(1) Cr Chromium can increase the hardenability of steel and have a secondary hardening effect. It can improve the hardness and wear resistance of carbon steel without making the steel brittle. When the content exceeds 12%, the steel has good high-temperature oxidation resistance and oxidation corrosion resistance, and also increases the thermal strength of the steel. Chromium is the main alloying element of stainless steel, acid-resistant steel and heat-resistant steel.
Chromium can improve the strength and hardness of carbon steel in its rolling state, and reduce the elongation and area shrinkage. When the chromium content exceeds 15%, the strength and hardness will decrease, and the elongation and area reduction will increase accordingly. Parts containing chromium steel can easily obtain higher surface processing quality after grinding.
The main role of chromium in the quenched and tempered structure is to improve the hardenability, so that the steel has better comprehensive mechanical properties after quenching and tempering. Chromium-containing carbides can also be formed in carburizing steel, thereby improving the surface resistance of the material. Abrasive. Spring steel containing chromium is not easy to decarburize during heat treatment. Chromium can improve the wear resistance, hardness and red hardness of tool steel, and has good tempering stability. In electrothermal alloys, chromium can improve the alloy's oxidation resistance, resistance and strength.
(2) Ni Nickel strengthens ferrite and refines pearlite in steel. The overall effect is to increase strength and has no significant impact on plasticity. Generally speaking, for low carbon steel that does not require quenching and tempering and is used in rolling, normalizing or annealing states, a certain nickel content can increase the strength of the steel without significantly reducing its toughness. According to statistics, every 1% increase in nickel can increase the strength by approximately 29.4Pa. As the nickel content increases, the yield degree of steel increases faster than the tensile strength, so the ratio of nickel-containing steel can be higher than that of ordinary carbon steel. While nickel improves the strength of steel, it has less damage to the toughness, plasticity and other process properties of steel than other alloying elements. For medium carbon steel, because nickel lowers the pearlite transformation temperature and makes the pearlite thinner; and because nickel reduces the carbon content at the eutectoid point, compared with carbon steel with the same carbon content, the number of pearlite is larger. The strength of nickel-containing pearlitic ferrite steel is higher than that of carbon steel with the same carbon content.
On the contrary, if the strength of the steel is kept the same, the carbon content of the nickel-containing steel can be appropriately reduced, thus improving the toughness and plasticity of the steel. Nickel can improve the resistance of steel to fatigue and reduce the sensitivity of steel to notches. Nickel reduces the low-temperature brittleness transition temperature of steel, which is of great significance for low-temperature steel. Steel containing 3.5% nickel can be used at -100°C, while steel containing 9% nickel can work at -196°C. Nickel does not increase the steel's resistance to creep and is therefore generally not used as a strengthening element for heat-strengthened steels.
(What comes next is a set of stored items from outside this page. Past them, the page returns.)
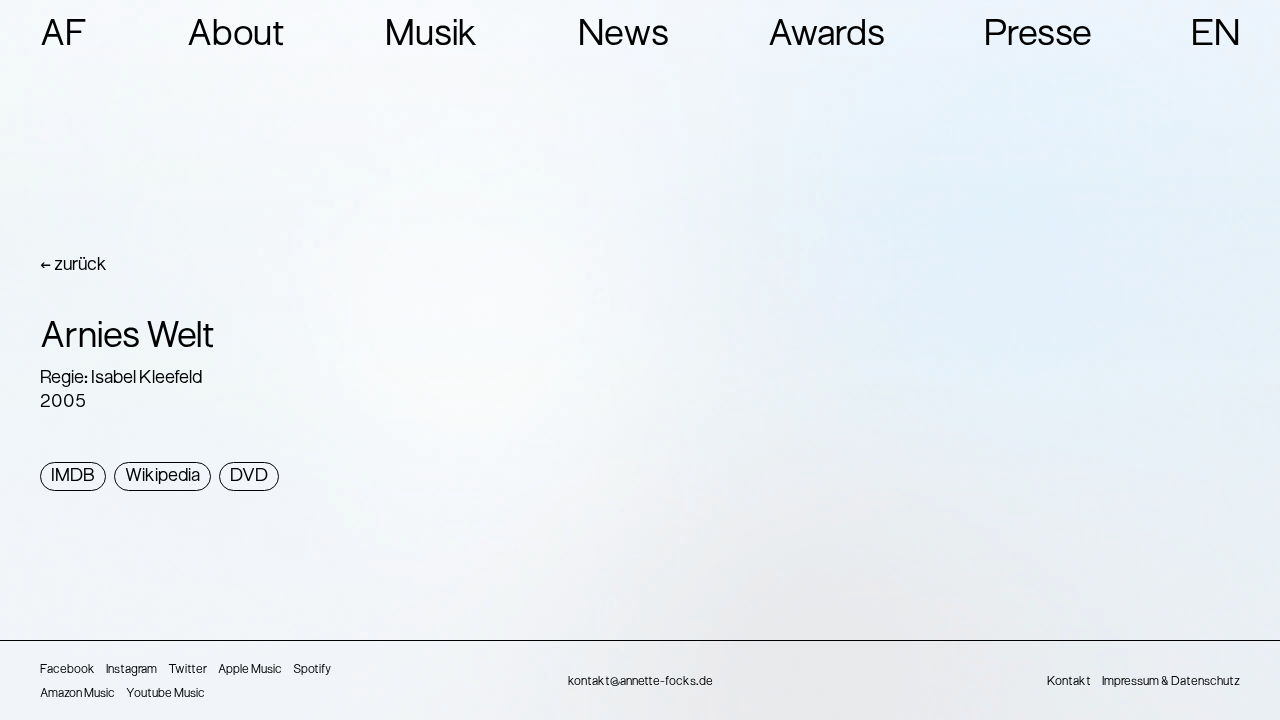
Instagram (131, 670)
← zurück (73, 265)
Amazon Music (77, 694)
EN (1215, 36)
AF (64, 36)
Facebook (67, 670)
The linear expansion coefficient of iron-nickel alloys with high nickel content changes significantly with the increase or decrease of nickel content. Using this characteristic, precision alloys and bimetallic materials with extremely low or certain linear expansion coefficient can be designed and produced.
In addition, nickel added to steel can not only resist acid, but also resist alkali, and has corrosion resistance to the atmosphere and salt. Nickel is one of the important elements in stainless acid-resistant steel.